_Required action_:
Below are the records; copy every line in them that holds the string "computer".

---------------

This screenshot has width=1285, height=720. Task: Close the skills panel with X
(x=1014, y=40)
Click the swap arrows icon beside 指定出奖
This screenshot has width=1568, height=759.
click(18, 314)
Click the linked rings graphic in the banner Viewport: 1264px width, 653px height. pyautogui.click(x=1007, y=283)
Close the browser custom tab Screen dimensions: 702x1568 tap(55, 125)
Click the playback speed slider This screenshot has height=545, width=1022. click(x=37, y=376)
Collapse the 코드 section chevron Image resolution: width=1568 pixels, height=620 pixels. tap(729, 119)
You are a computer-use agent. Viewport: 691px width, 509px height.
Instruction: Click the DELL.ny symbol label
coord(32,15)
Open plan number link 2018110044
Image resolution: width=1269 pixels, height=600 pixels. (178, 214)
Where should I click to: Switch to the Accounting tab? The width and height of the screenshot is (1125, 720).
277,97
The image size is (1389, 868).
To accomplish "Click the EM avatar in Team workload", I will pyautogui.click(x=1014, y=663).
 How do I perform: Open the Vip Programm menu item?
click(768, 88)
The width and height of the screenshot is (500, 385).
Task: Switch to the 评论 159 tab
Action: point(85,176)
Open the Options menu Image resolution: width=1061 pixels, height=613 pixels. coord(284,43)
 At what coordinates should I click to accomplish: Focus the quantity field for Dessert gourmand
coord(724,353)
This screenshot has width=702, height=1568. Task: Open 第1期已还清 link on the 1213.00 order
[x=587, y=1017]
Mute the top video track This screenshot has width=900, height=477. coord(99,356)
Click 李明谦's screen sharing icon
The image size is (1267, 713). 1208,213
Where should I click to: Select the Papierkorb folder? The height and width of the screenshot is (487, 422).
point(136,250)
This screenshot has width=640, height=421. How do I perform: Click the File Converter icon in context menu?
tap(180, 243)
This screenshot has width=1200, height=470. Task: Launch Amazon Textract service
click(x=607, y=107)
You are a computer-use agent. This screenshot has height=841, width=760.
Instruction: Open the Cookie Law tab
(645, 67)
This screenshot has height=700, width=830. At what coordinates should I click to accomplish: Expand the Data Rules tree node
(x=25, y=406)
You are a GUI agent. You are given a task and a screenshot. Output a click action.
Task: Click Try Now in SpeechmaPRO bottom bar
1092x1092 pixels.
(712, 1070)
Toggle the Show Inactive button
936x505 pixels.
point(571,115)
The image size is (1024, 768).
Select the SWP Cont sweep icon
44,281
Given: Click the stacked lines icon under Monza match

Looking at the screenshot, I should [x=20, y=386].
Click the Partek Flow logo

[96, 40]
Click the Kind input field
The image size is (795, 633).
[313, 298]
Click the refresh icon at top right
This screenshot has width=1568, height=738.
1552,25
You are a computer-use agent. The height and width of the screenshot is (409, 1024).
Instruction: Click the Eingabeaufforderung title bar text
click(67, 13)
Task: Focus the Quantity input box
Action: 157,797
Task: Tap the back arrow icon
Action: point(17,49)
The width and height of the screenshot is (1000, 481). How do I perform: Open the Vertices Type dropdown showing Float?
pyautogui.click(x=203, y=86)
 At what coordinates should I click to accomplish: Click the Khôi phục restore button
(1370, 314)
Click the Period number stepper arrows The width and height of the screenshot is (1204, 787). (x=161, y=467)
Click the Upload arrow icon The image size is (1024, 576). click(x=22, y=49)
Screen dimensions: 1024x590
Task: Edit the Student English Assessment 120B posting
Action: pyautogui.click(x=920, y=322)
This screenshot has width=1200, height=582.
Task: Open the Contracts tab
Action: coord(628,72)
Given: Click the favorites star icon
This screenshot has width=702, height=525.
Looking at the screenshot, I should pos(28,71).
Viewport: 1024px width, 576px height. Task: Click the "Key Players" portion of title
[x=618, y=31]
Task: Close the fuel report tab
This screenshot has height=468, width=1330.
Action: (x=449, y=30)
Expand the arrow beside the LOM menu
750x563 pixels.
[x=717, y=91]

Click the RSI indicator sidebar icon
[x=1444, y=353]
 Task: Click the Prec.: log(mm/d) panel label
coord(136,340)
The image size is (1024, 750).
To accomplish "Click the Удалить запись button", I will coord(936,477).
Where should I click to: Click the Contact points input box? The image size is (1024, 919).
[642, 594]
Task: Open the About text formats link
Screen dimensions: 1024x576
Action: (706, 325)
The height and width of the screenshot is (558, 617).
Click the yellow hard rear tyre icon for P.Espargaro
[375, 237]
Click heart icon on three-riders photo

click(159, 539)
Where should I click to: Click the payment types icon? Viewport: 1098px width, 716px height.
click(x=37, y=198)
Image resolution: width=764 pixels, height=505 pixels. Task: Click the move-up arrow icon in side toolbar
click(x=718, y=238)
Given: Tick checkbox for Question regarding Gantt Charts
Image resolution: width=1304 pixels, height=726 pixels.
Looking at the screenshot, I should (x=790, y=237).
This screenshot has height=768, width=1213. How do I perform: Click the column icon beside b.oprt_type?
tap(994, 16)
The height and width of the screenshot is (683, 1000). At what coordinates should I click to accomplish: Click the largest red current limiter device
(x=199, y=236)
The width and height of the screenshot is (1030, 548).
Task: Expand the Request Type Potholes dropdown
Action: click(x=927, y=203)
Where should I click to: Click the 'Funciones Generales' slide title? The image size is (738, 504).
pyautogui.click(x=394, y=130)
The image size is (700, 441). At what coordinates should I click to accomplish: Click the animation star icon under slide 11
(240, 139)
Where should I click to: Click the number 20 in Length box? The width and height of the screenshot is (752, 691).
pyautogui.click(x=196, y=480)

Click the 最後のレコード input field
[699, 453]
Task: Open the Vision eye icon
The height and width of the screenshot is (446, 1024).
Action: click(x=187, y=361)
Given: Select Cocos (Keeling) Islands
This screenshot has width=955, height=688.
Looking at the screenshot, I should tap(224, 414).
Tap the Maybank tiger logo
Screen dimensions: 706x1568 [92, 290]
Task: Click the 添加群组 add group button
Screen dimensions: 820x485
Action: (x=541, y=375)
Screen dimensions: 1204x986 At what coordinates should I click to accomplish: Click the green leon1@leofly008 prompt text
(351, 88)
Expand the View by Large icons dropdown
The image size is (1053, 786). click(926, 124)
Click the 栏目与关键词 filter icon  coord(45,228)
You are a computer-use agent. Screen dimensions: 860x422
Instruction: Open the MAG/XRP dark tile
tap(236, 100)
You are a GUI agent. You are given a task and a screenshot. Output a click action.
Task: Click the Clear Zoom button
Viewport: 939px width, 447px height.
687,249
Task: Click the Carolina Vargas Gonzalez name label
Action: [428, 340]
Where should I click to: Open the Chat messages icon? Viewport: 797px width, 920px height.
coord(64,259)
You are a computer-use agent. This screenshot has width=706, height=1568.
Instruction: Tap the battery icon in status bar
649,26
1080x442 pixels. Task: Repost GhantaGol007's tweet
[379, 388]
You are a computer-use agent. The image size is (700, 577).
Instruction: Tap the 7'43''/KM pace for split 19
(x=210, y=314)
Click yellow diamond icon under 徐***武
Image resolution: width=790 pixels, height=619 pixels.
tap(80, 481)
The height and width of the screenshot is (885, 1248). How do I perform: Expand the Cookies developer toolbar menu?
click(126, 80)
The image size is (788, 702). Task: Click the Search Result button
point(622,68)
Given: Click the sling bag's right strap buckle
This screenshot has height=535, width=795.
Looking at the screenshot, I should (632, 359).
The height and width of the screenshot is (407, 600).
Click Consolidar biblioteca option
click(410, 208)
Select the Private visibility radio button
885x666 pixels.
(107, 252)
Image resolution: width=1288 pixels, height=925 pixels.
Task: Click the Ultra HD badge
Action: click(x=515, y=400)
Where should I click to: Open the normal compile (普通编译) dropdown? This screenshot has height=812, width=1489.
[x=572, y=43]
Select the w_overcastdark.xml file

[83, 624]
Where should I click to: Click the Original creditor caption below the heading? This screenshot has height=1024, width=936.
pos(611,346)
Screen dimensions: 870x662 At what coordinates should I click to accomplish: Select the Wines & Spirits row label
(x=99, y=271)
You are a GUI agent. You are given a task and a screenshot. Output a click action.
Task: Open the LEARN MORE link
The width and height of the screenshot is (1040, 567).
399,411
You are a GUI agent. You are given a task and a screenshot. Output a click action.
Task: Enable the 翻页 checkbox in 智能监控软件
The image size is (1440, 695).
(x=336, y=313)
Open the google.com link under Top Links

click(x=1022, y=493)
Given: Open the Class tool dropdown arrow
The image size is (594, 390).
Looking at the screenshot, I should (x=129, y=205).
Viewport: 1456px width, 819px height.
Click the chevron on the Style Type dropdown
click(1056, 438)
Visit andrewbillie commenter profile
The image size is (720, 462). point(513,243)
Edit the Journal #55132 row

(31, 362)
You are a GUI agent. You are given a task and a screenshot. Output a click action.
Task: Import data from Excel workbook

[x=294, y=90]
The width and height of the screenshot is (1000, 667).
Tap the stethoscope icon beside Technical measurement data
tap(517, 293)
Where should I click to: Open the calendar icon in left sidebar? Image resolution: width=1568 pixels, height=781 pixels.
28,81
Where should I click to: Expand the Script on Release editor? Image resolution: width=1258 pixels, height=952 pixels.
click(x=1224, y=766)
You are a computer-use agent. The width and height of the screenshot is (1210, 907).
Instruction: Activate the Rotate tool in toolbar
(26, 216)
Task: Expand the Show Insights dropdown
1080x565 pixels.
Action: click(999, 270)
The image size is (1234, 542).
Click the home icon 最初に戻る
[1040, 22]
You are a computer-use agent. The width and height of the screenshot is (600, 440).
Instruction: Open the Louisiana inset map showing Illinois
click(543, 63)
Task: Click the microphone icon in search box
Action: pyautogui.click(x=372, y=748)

---------------

_Exercise answer_:
You are a computer-use agent. Viewport: 691px width, 509px height.
You are a computer-use agent. This screenshot has height=841, width=760.
You are a computer-use agent. The height and width of the screenshot is (409, 1024).
You are a computer-use agent. Screen dimensions: 860x422
You are a computer-use agent. This screenshot has width=706, height=1568.
You are a computer-use agent. The image size is (700, 577).
You are a computer-use agent. The width and height of the screenshot is (1210, 907).
You are a computer-use agent. The width and height of the screenshot is (600, 440).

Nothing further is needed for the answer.